◆ SOURCE
⟨

AWS::CloudWatch::Dashboard

The AWS::CloudWatch::Dashboard resource in AWS CloudFormation is used to automate the creation, deployment, and management of customized telemetry dashboards in Amazon CloudWatch. It allows you to visualize infrastructure health, application performance, and operational metrics as code.

Core Purposes

  • Infrastructure as Code (IaC): Defines operational dashboards inside CloudFormation templates to spin them up automatically alongside your resources.

  • Centralized Monitoring: Combines metrics, logs, and alarms from multiple AWS resources and regions into a single, cohesive visual interface.

  • Team Standardization: Deploys identical, pre-configured monitoring layouts across different AWS accounts (e.g., Development, Staging, Production).

  • Faster Incident Response: Provides DevOps and SRE teams with immediate visual context during system outages or performance degradation.

⟩

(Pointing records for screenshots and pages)

⟨

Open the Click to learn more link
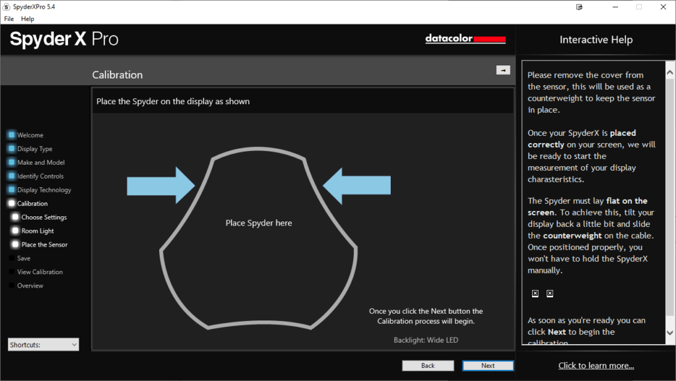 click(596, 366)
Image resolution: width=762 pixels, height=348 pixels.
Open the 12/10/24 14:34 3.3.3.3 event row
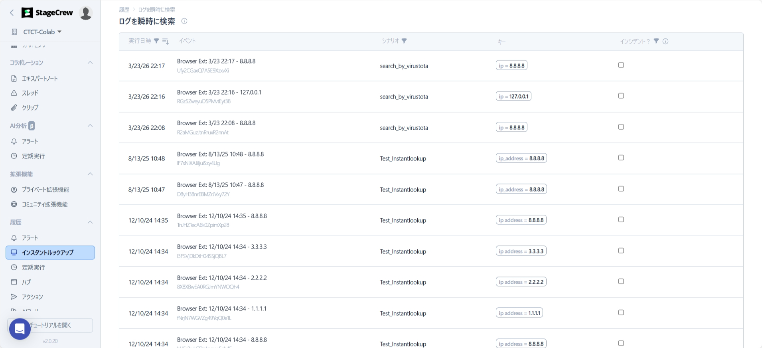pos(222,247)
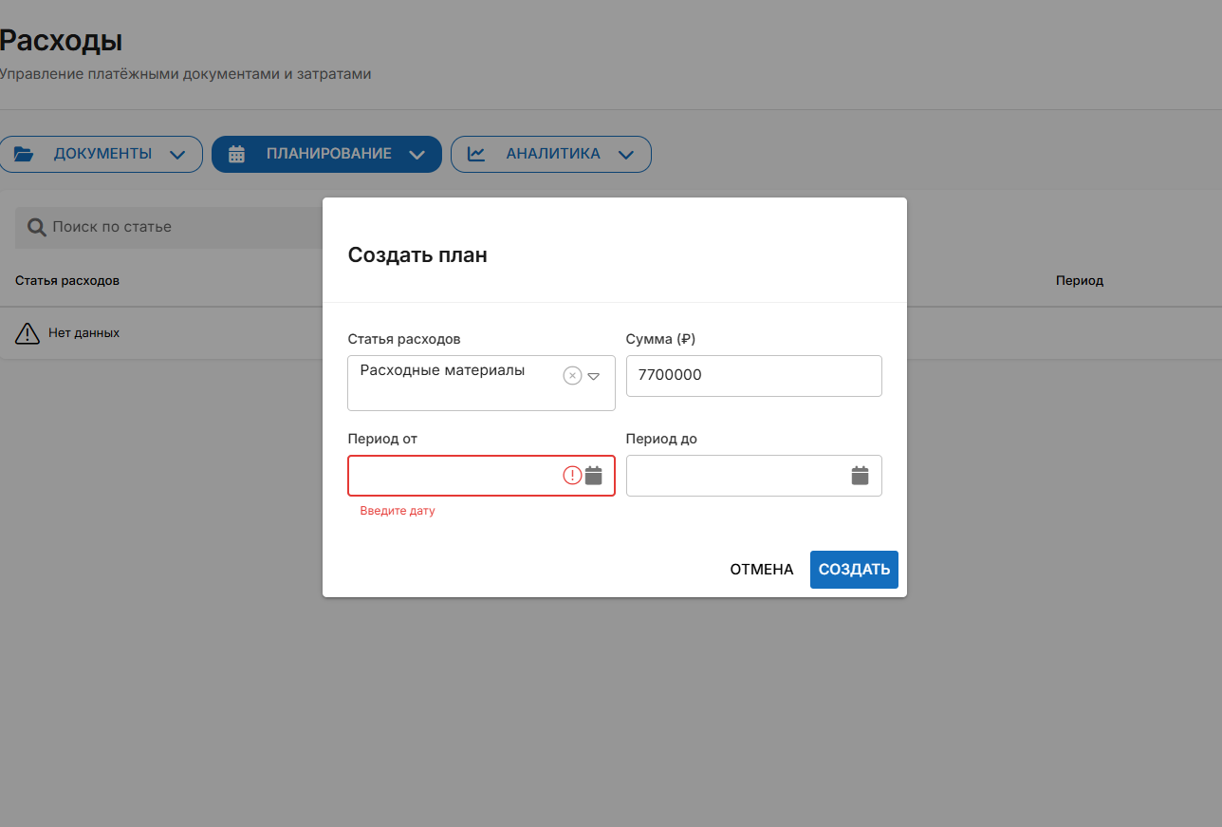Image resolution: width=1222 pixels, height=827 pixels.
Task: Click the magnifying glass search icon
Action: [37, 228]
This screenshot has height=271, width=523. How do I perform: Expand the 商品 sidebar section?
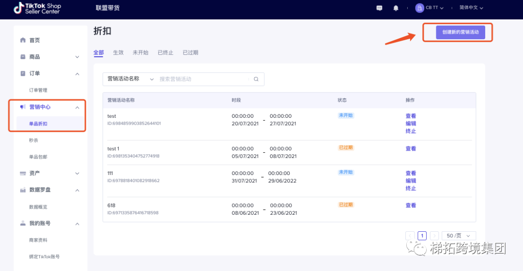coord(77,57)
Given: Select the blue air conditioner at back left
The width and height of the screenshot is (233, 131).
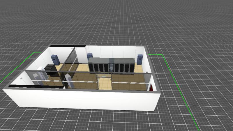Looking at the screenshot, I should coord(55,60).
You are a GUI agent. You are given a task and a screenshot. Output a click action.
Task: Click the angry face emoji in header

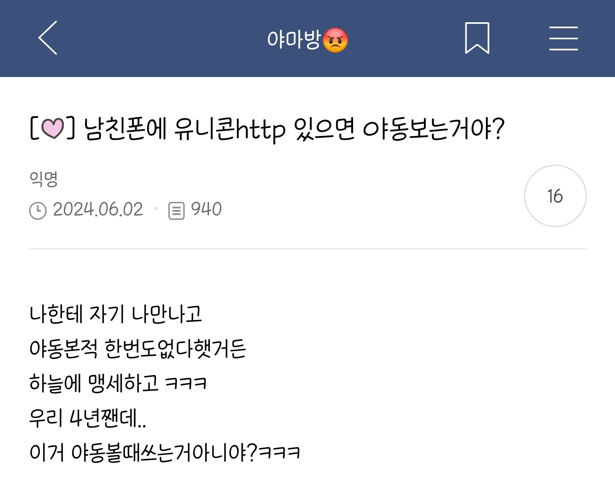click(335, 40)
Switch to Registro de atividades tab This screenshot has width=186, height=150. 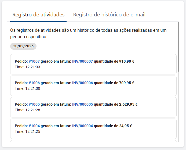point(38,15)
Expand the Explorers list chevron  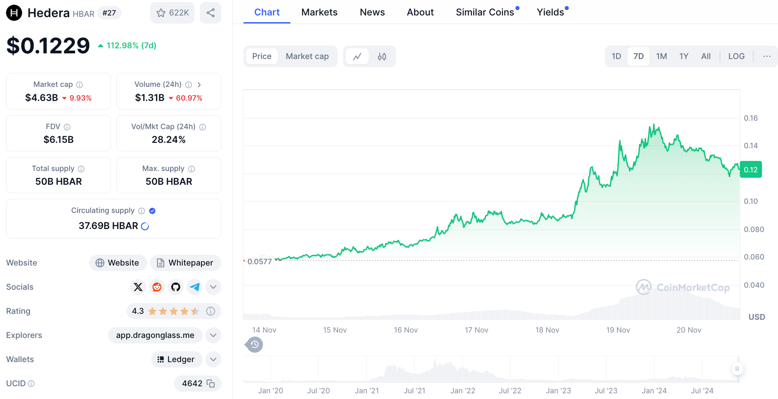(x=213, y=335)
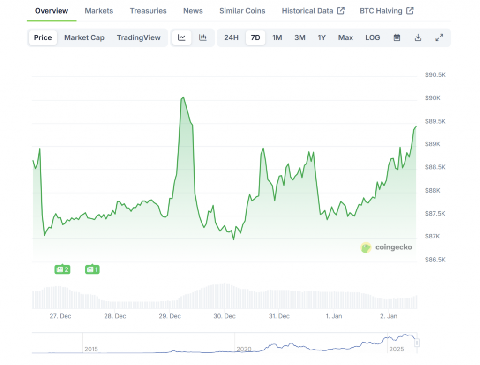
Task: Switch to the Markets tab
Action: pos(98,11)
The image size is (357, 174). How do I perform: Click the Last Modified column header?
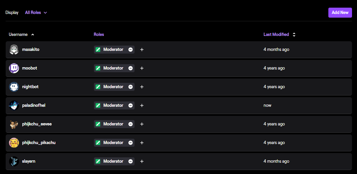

⟩

◆ LIST OF TASKS
[a] List the four core purposes given in the text on AWS::CloudWatch::Dashboard.
[b] Based on the AWS::CloudWatch::Dashboard text, what is the benefit of defining operational dashboards inside CloudFormation templates? Answer in one to three sentences.
[c] Extend the AWS::CloudWatch::Dashboard text, picking up after its last bullet point.

◆ EXERCISE RESPONSES
[a]
- Infrastructure as Code (IaC)
- Centralized Monitoring
- Team Standardization
- Faster Incident Response

[b] Defining dashboards inside CloudFormation templates lets them spin up automatically alongside your resources.

[c]
  • Resource Lifecycles: Deletes or updates monitoring views automatically when the underlying application stack is modified or torn down.

Key Capabilities

  • Dynamic Customization: Supports various visualization widgets including line charts, stacked area graphs, single-value stats, alarm statuses, and markdown text blocks.

  • Log Insights Integration: Embeds CloudWatch Logs Insights query results directly into the visual grid to view structured log data next to performance charts.

  • Flexible Layouts: Uses a coordinate grid system ((X, Y) axes with height and width parameters) to precisely control widget positioning and sizing.

  • Variable Timelines: Allows users to change time horizons globally or set specific time frames per individual widget.

In the ML Provisioner

  • Tier: Professional, Enterprise

  • Count: 1 per stack

  • Role: Provides a pre-built monitoring view for the ML pipeline stack. Surfaces key operational metrics — pipeline execution status, CodeBuild durations, and model approval events — in a single pane without requiring manual dashboard setup.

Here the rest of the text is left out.